2. O contrato de prestação de serviço nº1/1 é para 240 TNR, para 240 vagas, foi aprovado em 15 de Janeiro de 2001 pelo prazo de um ano, renovável por igual período?
3. O contrato de prestação de serviço n.º 14/1 é de 70 vagas e foi aprovado em 3 de Abril e 7 de Junho de 2001 com duração de um ano, renovável por igual período?
4. As condições da renumeração dos contratos acima referidos, n.ºs 1/1 e 14/1 são iguais, o salário é por hora e corresponde a um mínimo de MOP$2000/ para 215 horas de trabalho por mês?
5. As vagas dos contratos n.ºs 9/92, 6/93, 2/94, 29/94, 45/94, 40/94 e 1/96 fundiram nos contratos n.ºs 1/1 e 14/1, passando todos os TNR ao serviço da Ré a estar abrangidos nestes contratos?
6. Os contratos n.ºs 1/1, 14/1, 12/4,36/5,9/5 e 35/5 foram sucessivamente renovados até 15 de Março de 2006 nas mesmas condições inicialmente estabelecidas?
7. O contrato de prestação de serviço n.º 1/1 foi ainda renovado em 15 de Março de 2006 para durar até 31 de Março de 2007, e previa a utilização de 340 vagas?
8. O contrato de prestação de serviço n.° 19/SS/2006 prevê a renovação de 100 vagas até 31 de Março de 2007?
9. A partir de 15 de Março de 2006, as condições de renumeração dos contratos n.ºs 1/1 e 19/SS/2006 são iguais, o salário mensal é MOP$4000 e o tempo de trabalho é 312 horas?
10. A partir de 31 de Março de 2007, as condições de renumeração dos contratos n.ºs 1/1 e 14/SS/2007 são iguais, o salário mensal é MOP$5070, incluindo a renumeração por trabalho suplementar e subsídios?
   O ora requerido, salvo melhor opinião, irá coadjuvar este douto Tribunal na tarefa de descortinar o que justificou que o Autor permanecesse ao serviço da Ré durante tantos anos, tendo em conta que o contrato de prestação de serviços ao abrigo do qual foi inicialmente contratado tinha um período de validade de um ano, bem como, caso assim se considere ser a solução a dar ao presente caso, proceder ao cálculo das diferenças salariais existentes entre os vários contratos de prestação de serviços celebrados com a Agência de Emprego e aprovados pelo Gabinete de Recursos Humanos e os vários contratos individuais de trabalho celebrados entre a Ré e o Autor.”

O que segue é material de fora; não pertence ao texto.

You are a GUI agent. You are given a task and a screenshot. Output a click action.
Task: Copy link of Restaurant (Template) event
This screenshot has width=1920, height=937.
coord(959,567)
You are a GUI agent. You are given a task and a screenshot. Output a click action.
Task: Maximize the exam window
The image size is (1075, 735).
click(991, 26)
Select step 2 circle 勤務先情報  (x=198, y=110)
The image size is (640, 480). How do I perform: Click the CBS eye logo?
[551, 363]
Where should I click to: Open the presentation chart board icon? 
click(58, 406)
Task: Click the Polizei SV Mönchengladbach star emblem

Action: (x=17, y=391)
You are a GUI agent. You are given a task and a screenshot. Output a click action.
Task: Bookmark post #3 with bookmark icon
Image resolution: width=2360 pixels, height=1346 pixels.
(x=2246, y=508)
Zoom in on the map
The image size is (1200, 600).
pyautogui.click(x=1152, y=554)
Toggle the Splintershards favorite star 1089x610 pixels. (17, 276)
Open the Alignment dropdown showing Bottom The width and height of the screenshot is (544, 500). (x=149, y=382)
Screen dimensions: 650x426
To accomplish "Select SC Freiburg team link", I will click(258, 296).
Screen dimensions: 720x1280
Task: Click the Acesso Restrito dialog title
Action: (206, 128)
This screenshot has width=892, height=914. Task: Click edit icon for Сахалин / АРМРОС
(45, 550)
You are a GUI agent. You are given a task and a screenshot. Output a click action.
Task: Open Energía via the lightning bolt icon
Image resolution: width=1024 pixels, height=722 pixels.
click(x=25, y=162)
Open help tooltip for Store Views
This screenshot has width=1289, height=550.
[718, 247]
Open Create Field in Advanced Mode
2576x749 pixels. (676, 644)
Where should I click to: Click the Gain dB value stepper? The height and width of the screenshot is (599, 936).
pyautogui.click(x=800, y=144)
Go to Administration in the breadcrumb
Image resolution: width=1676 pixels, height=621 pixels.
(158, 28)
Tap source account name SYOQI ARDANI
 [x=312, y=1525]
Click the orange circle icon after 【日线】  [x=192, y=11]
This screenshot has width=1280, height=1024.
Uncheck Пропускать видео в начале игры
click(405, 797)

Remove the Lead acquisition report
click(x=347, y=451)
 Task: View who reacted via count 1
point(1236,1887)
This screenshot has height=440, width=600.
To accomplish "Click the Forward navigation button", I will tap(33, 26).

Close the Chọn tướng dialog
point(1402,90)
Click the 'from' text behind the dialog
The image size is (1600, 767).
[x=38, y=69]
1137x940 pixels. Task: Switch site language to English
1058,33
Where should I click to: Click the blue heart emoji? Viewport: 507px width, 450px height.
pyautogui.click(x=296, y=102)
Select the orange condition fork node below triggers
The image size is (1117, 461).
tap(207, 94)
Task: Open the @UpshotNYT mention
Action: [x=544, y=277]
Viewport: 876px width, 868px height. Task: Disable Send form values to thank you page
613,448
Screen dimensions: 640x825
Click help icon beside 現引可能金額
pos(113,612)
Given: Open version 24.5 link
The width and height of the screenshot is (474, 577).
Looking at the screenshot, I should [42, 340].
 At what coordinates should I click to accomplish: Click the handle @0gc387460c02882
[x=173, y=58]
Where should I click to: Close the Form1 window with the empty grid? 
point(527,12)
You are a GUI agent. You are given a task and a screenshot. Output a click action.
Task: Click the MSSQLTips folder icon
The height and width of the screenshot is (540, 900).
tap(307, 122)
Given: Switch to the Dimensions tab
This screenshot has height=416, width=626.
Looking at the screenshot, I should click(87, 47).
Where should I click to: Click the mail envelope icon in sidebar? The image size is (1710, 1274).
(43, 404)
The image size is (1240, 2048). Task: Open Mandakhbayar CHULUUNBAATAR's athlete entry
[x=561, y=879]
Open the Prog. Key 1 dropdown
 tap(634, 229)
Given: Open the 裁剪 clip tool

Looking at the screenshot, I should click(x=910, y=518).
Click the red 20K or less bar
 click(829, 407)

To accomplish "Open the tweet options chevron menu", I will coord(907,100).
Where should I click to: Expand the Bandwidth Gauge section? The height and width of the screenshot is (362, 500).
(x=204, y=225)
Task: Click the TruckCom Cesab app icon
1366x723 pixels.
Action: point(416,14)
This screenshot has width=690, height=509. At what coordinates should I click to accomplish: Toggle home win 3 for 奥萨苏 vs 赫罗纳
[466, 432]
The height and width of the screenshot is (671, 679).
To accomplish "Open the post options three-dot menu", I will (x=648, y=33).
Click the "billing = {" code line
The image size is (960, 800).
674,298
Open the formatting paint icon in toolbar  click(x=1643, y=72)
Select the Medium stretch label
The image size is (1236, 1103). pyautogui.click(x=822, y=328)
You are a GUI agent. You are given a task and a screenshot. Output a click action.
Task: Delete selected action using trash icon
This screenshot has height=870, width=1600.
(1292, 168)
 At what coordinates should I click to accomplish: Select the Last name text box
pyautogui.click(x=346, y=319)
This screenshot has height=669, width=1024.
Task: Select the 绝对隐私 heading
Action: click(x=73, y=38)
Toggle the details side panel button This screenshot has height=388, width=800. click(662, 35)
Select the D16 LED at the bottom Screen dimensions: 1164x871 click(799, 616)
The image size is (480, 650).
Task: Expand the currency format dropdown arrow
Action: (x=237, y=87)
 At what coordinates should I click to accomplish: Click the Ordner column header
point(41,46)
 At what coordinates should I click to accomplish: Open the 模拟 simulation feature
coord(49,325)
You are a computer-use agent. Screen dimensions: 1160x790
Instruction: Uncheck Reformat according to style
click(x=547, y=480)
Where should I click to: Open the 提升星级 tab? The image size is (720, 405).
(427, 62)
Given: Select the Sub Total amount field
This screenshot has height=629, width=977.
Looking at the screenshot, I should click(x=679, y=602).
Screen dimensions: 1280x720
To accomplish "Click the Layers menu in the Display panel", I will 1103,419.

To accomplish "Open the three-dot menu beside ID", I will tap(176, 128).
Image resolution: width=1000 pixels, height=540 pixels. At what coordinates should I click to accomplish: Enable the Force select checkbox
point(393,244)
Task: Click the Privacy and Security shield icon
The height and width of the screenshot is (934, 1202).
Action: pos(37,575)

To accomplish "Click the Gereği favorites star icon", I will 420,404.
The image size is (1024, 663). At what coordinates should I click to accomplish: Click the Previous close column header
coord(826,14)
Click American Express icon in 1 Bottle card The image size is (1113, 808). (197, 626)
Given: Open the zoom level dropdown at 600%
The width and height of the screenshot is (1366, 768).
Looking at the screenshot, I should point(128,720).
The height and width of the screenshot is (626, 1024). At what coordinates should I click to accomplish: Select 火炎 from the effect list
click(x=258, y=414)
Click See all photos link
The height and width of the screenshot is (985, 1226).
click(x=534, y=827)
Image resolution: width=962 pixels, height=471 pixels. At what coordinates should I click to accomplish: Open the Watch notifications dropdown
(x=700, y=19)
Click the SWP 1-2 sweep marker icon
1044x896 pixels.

Dada a palavra ao Autor representado pelo seu Mandatário, este opôs-se ao pretendido pela Ré por falta de fundamento legal a tal pretensão.

Cumprido o contraditório, diz a Exmª Juiz a quo o seguinte indeferindo a pretendida ampliaçao:

---Os factos que a Ré pretende aditar à base instrutória são factos principalmente relativos às condições de trabalho dos outros contratos de prestação de serviços celebrado entre a Ré e a Sociedade de Apoio às Empresas de Macau, Limitada.
---Esses factos nunca foram alegados pela Ré na contestação nem em qualquer dos articulados e esses factos não são factos novos, ou seja, ocorridos posteriormente ao momento dos articulados nem os factos de conhecimento posterior por parte da Ré e que por motivo que não se explicou, a Ré não alegou esses factos no momento próprio, ou seja, na contestação.
---- Por força do princípio de concentração, toda a defesa deve ser feita na contestação. O princípio não é permitido a Réu resguardar a defesa para momento posterior com surpresa para a contraparte. A disciplina da regra processual é para se observar com rigor, não tendo a Ré actuado, por negligência ou por intenção, de acordo com a regra processual, há de sujeitar às consequências legais.
---- Em relação aos factos sobre os contratos de prestação de serviço entre a Ré e a Sociedade de Apoio às Empresas de Macau Lda., com base na qual o Autor foi recrutado pela Ré, de facto, a Ré reconheceu expressamente os factos alegados pelo Autor na contestação.
---- Com os alegados factos novos efectivamente o que a Ré pretende não é mais de ter por não dito o que tinha admitido na contestação. O que não é admitido sob pena de inutilizar a disciplina da ordem processual.
----Nem se afigura que este caso esteja enquadrado no n.º 1 do art.º 41.° do C.P.T., se bem que por força do princípio da verdade material, seja admissível a ampliação da base instrutória. Os factos em causa devem ser os factos surgidos na produção da prova. Os factos alegados pela Ré não são factos desconhecidos e surgidos na produção de prova, mas os factos trazidos pela Ré com vista a provar com provas eventualmente apresentadas.
---- Nestes termos, indefiro o requerido pela Ré.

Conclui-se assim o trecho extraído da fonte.